Earlier this week, I wrote here about Commissioner Aguilar's speech at SEC Speaks, and his wish that 2011 will bring an end to press releases issued by defendants following settlements arguing that "the conduct was really not that bad or that the regulator over-reacted."  If such statements continue, Aguilar said, "it may be worth revisiting the Commission's practice of routinely accepting settlements from defendants who agree to sanctions 'without admitting or denying' the misconduct." I asked if readers could send me examples of such press releases, and received a link to one interesting example discussed below from Charles Schwab.

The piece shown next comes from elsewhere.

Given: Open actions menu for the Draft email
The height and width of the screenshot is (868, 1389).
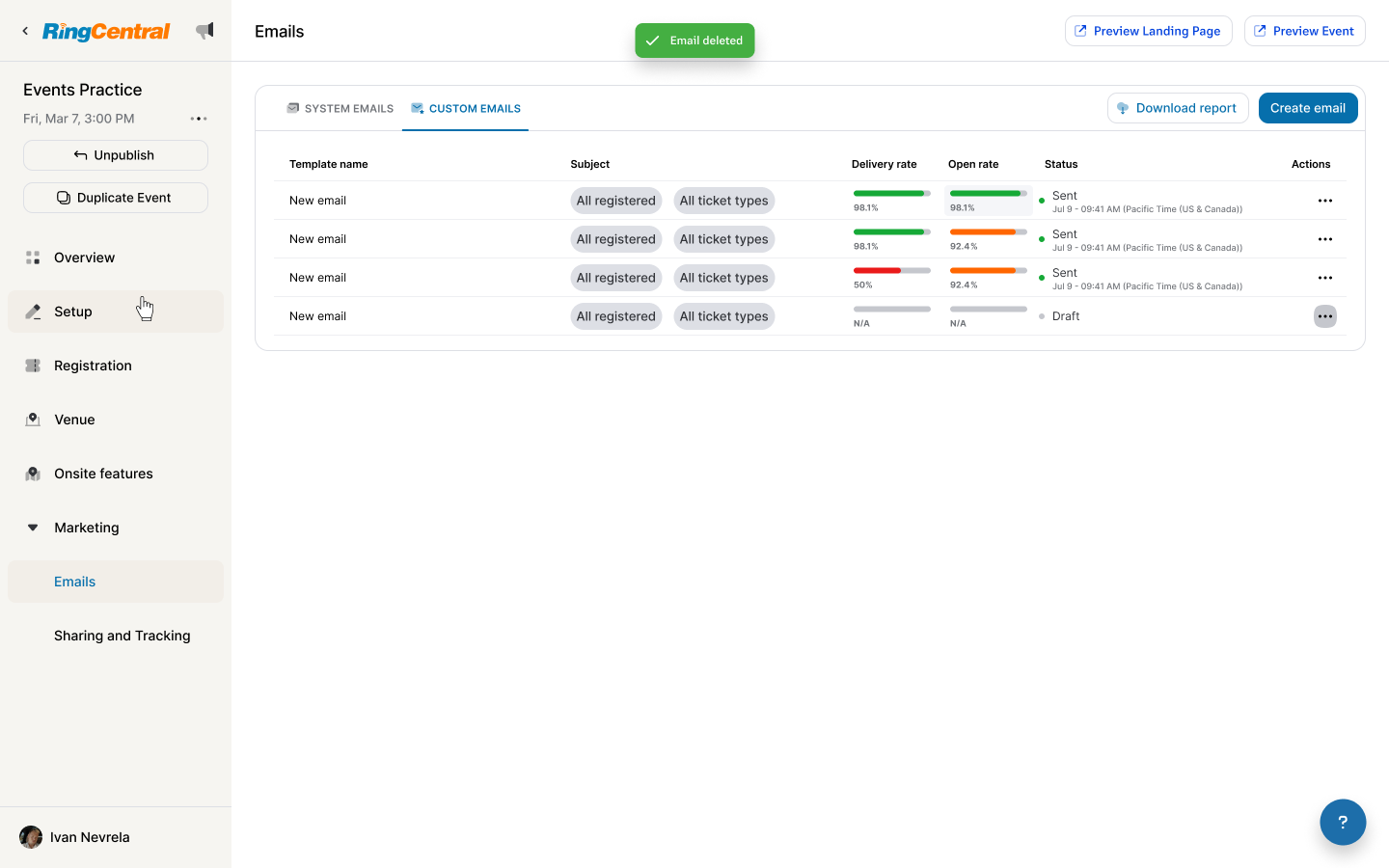Looking at the screenshot, I should (x=1324, y=315).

On January 11, 2011,the SEC announced that it had "charged Charles Schwab Investment Management (CSIM) and Charles Schwab & Co., Inc. (CS&Co.) with making misleading statements regarding the Schwab YieldPlus Fund and failing to establish, maintain and enforce policies and procedures to prevent the misuse of material, nonpublic information."

Specifically, the SEC's complaint charged CSIM and CS&Co. with "willfully violat[ing] anti-fraud provisions of the Securities Act, Sections 17(a)(2) and (3)" when it, among other things, allegedly "(1) made materially misleading statements and omissions about the Fund and its risk before the Fund's NAV declined; (2) made materially misleading statements and omissions during the Fund's NAV decline...." Without admitting or denying the allegations in the SEC's complaint, the Schwab entities settled the SEC charges for more than $118 million.

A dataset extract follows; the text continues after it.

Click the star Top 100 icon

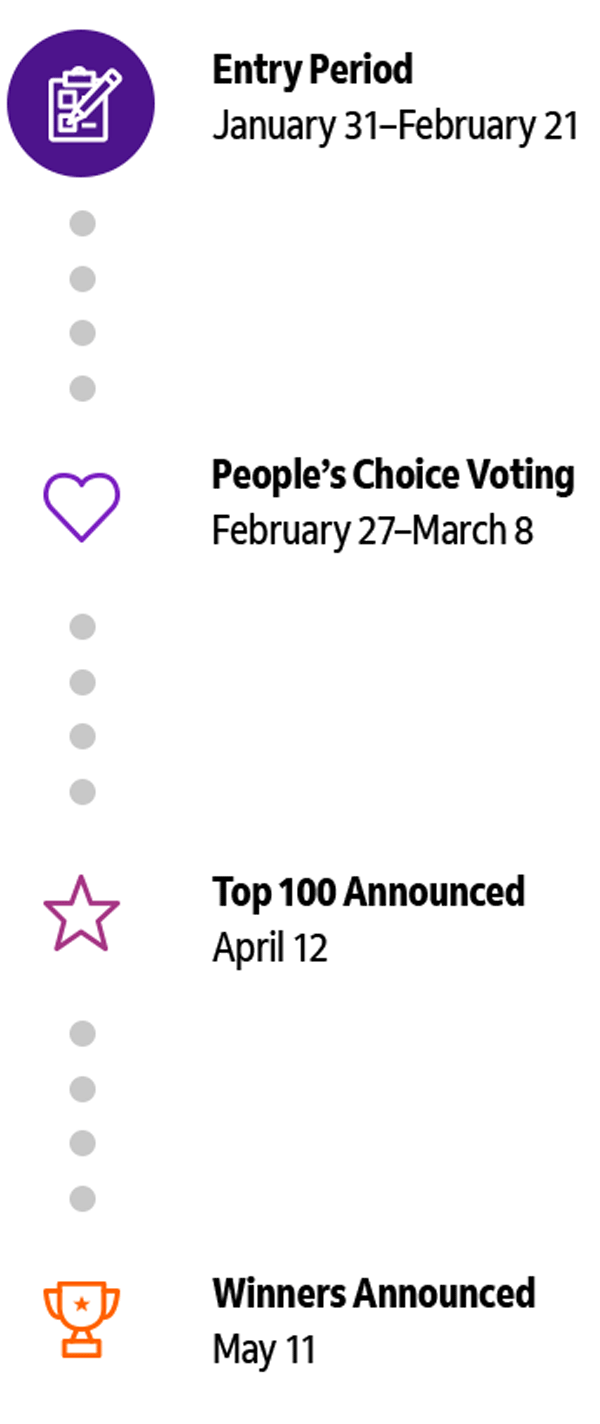click(81, 912)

Later that day, Schwab issued a press release of its own stating that while it had settled the case, "Schwab would never seek to profit at the expense of its clients" and that, in fact, "Charles R. Schwab, the company's founder and chairman, was one of the largest investors in the fund." Schwab further stated that

To provide future protection for individual investors from similar market crises, the company hopes that greater focus and attention will ultimately be given to the investment banks that created mortgage-backed securities and the ratings agencies that legitimized them with triple-A ratings, which have so far largely escaped scrutiny and accountability.

I don't know whether this was one of the press releases Aguilar had in mind when he made his "wish" for 2011, but it seems to be in the neighborhood. What do you think? Are there other examples out there?